Top of MATERIAL TO PROCESS

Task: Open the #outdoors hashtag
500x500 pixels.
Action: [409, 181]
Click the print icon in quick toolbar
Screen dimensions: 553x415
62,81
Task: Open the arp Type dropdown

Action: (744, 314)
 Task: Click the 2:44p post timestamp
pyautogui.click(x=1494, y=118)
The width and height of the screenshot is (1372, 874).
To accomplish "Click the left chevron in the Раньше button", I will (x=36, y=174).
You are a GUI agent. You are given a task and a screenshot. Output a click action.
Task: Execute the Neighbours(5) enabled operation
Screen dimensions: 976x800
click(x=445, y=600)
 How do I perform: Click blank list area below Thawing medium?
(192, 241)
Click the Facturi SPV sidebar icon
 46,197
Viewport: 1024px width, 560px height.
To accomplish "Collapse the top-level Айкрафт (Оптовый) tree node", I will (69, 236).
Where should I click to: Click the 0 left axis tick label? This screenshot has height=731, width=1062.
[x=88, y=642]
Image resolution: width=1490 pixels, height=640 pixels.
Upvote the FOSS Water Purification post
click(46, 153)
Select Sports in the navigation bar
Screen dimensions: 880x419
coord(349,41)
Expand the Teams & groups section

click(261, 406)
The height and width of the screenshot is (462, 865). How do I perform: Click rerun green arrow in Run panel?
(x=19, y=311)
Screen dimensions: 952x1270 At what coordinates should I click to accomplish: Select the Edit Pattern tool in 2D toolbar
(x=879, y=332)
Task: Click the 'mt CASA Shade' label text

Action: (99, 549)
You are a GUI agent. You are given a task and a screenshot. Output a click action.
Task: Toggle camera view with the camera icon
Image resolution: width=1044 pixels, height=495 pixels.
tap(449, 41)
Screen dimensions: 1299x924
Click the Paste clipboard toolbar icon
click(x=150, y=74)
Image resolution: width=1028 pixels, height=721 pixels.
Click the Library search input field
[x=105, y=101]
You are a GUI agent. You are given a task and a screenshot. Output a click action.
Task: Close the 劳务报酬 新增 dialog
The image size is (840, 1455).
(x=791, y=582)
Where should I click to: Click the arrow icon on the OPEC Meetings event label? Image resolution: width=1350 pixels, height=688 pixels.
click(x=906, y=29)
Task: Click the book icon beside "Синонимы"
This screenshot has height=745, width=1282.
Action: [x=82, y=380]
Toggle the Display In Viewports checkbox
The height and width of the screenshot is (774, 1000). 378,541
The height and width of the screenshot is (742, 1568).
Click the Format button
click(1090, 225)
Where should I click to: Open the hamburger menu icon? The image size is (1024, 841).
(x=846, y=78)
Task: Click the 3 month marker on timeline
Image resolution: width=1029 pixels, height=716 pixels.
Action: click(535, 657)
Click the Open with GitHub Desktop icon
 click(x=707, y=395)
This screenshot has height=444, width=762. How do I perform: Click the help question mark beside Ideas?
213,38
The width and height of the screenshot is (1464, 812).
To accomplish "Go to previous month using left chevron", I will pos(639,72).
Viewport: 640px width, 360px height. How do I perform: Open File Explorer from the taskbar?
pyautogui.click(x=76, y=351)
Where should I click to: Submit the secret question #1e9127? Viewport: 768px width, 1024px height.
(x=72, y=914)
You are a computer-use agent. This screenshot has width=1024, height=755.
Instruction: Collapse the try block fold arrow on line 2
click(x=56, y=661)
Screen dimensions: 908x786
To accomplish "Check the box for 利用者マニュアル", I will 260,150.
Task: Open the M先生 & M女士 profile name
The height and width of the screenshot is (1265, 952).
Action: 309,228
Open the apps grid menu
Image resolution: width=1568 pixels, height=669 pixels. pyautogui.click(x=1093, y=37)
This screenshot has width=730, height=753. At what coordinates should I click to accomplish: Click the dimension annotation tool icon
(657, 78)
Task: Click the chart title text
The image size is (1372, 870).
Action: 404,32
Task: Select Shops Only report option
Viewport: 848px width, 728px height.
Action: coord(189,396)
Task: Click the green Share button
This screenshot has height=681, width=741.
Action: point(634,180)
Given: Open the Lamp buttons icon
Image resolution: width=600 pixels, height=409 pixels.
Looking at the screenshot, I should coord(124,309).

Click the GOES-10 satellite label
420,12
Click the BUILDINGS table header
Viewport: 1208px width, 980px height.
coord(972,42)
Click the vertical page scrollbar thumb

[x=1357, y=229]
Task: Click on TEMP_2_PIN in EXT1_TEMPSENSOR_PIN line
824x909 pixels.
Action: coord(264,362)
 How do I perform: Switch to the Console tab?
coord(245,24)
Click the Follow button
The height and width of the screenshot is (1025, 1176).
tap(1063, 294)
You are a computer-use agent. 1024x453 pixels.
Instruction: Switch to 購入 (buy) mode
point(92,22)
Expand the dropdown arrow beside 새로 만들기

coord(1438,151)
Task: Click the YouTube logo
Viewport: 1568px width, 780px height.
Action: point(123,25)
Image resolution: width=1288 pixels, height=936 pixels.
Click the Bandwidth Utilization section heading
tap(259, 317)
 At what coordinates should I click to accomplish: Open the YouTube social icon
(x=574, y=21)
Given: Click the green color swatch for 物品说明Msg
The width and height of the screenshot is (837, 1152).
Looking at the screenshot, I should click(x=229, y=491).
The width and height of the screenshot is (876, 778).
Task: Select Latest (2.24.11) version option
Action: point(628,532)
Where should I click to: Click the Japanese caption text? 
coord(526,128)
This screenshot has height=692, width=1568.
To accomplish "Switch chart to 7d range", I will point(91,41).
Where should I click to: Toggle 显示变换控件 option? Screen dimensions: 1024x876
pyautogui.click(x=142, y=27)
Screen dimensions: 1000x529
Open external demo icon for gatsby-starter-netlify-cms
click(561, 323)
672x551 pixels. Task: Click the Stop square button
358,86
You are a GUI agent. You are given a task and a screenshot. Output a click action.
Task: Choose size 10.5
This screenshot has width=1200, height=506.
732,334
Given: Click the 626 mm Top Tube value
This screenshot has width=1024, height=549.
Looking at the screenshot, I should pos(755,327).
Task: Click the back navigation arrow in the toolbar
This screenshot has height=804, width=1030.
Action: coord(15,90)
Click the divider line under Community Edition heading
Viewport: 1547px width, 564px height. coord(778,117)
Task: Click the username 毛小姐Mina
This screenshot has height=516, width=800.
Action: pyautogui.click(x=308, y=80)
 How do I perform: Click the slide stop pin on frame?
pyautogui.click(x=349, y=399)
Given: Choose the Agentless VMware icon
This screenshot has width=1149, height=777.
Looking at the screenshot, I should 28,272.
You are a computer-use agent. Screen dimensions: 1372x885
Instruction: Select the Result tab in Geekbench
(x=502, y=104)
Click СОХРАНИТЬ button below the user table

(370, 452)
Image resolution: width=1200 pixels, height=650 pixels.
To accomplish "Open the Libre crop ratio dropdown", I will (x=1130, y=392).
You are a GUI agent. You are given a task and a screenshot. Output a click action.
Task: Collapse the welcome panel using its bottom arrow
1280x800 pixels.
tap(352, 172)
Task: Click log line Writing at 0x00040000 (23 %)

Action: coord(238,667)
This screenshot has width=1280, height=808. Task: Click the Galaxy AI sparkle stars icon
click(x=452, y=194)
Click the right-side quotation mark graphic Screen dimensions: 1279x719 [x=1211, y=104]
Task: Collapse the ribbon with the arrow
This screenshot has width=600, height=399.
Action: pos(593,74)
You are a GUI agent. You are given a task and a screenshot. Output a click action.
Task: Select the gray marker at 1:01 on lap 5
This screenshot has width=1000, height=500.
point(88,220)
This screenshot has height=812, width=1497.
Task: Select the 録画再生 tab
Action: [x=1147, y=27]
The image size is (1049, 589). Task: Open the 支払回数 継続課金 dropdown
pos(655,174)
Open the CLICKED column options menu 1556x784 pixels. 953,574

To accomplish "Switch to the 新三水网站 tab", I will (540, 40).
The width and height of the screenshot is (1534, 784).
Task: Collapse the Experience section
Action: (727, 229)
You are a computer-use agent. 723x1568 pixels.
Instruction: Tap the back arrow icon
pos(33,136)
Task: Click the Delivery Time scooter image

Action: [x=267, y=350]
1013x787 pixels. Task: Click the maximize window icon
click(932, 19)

Bottom of MATERIAL TO PROCESS

* **EXERCISE**:
Output exactly the lines from the one with "Task: Collapse the ribbon with the arrow" through the final line of the listing above.

* **SOLVED EXERCISE**:
Task: Collapse the ribbon with the arrow
This screenshot has width=600, height=399.
Action: pos(593,74)
You are a GUI agent. You are given a task and a screenshot. Output a click action.
Task: Select the gray marker at 1:01 on lap 5
This screenshot has width=1000, height=500.
point(88,220)
This screenshot has height=812, width=1497.
Task: Select the 録画再生 tab
Action: [x=1147, y=27]
The image size is (1049, 589). Task: Open the 支払回数 継続課金 dropdown
pos(655,174)
Open the CLICKED column options menu 1556x784 pixels. 953,574

To accomplish "Switch to the 新三水网站 tab", I will (540, 40).
The width and height of the screenshot is (1534, 784).
Task: Collapse the Experience section
Action: (727, 229)
You are a computer-use agent. 723x1568 pixels.
Instruction: Tap the back arrow icon
pos(33,136)
Task: Click the Delivery Time scooter image

Action: [x=267, y=350]
1013x787 pixels. Task: Click the maximize window icon
click(932, 19)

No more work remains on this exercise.